What do the buffer statistics mean?

We’ve written about the buffers statistics before, but the short version is that each of them consists of two parts, a prefix and a suffix.

There are three prefixes:

  • Shared blocks contain data from normal tables and indexes.

  • Temp blocks contain short-term data used to calculate hashes, sorts, materialize operations, and similar.

  • Local blocks contain data from temporary tables and indexes (yes, this is quite confusing, given that there is also a prefix “Temp”).

And there are four suffixes:

  • Hit means that the block was found in the Postgres buffer cache.

  • Read blocks were missed in the Postgres buffer cache and had to be read from disk or the operating system cache.

  • Dirtied blocks have been modified by the query.

  • Written blocks have been evicted from the cache.

These “blocks” are by default 8kB pages, and almost nobody changes this. If you want to check yours, you can do so by running:

show block_size;

Let’s take a look at a simple example query plan with buffers:

explain (analyze, buffers, costs off) select id, email from people where email = '45678@gmail.com';

Index Scan using people_email on people (actual time=1.066..1.071 rows=1 loops=1)
  Index Cond: (email = '45678@gmail.com'::text)
  Buffers: shared hit=3 read=1
Planning Time: 0.179 ms
Execution Time: 1.108 ms

From the line starting with “Buffers:” we can tell that, for this index scan, 3 blocks were read from the Postgres buffer cache (shared hit) and 1 block was read from the operating system cache or disk (shared read).

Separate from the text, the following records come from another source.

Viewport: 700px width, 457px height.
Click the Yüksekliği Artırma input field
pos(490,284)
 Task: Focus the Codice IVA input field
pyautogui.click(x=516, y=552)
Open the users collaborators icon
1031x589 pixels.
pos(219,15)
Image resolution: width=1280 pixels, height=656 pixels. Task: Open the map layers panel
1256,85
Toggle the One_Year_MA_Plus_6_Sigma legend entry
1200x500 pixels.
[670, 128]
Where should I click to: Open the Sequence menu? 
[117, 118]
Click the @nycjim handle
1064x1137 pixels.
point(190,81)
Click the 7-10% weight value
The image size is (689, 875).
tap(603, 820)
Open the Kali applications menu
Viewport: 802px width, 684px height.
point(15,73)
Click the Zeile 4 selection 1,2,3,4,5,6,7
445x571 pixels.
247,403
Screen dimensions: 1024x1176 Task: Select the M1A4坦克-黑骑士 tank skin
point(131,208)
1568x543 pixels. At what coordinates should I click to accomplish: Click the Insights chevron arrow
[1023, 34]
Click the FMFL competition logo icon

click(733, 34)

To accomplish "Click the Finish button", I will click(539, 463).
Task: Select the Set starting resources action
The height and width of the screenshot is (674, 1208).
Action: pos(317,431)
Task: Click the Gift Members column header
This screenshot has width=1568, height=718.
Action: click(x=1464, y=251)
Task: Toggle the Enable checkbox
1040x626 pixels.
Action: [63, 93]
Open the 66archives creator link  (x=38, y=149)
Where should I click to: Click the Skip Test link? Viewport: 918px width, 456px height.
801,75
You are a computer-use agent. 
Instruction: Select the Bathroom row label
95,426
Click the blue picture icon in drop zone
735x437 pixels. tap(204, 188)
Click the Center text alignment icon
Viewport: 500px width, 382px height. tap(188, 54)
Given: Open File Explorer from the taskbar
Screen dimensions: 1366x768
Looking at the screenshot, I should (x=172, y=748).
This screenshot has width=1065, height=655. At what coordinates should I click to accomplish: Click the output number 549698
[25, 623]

So when can the buffers be useful?

The buffers statistics can be useful in a number of ways, here are the most common that I see and hear about:

  1. Spotting operations doing way more I/O than you expected

  2. Getting a sense of the total I/O of the query

  3. Spotting operations spilling to disk

  4. Signs of cache performance problems

Let’s have a look at each of these cases.

1. Spotting operations doing way more I/O than you expected

If an index is returning a few thousand rows, you might be surprised to see it reading tens or even hundreds of thousand of blocks. Assuming our blocks are 8kB, reading 100,000 blocks is almost 1 GB of data!

Seeing that a 2-second scan read 5 GB of data definitely helps us understand why it was slow. Sure, without buffers you might have spotted that your index scan is filtering a lot of rows, but these are sometimes tricky to spot, since filter numbers are reported as a per-loop average.

In pgMustard, we try to do most of the arithmetic for people, and still focus more on the root cause of the issue (like index efficiency), but we also now calculate and more prominently display the total buffers on a per-operation basis.

Ryan Lambert included a nice example in his recent blog post on spatial indexing, where we can see an inefficient index scan reading about 39 GB to return 1m rows.

When viewing an operation in pgMustard, you can find its buffer stats in the pane on the left.

In the case above, Ryan was able to use a different indexing strategy to speed the query up by about 100x by (you guessed it) reading about 100x less data. 😄

2. Getting a sense of the total I/O of the query

Since parent operations include the buffers data of their children, you can usually get a quick sense of the total buffers by looking at the top node in a query plan.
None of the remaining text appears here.